----- Source data -----

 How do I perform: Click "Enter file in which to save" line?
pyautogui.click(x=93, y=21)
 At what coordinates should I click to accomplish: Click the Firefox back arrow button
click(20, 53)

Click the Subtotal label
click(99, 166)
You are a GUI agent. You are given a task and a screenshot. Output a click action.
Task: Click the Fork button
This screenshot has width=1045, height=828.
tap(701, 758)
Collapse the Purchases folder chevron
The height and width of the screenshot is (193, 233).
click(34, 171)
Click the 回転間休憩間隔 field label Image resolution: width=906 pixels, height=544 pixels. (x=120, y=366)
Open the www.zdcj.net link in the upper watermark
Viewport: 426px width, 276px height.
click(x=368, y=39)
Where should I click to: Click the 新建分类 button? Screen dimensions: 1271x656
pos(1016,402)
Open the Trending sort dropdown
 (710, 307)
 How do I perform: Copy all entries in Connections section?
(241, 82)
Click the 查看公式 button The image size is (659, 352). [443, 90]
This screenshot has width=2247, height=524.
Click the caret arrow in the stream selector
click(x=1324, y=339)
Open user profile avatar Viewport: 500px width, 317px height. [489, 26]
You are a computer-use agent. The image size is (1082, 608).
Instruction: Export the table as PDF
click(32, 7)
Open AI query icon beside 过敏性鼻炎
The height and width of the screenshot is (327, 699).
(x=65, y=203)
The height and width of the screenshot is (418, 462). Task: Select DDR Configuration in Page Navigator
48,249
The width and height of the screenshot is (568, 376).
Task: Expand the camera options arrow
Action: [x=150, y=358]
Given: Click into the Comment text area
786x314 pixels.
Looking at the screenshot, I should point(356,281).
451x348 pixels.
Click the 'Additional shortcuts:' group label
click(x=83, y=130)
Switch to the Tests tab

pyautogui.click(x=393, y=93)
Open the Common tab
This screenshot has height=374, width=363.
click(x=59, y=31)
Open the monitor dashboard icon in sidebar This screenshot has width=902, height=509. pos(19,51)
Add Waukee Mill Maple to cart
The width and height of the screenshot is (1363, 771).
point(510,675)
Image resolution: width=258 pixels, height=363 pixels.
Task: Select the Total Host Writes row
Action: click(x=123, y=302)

-----

- [Your objective]: Only lines that include "size" are counted here. Give their number for the records above and add nothing.

- [Expected answer]: 2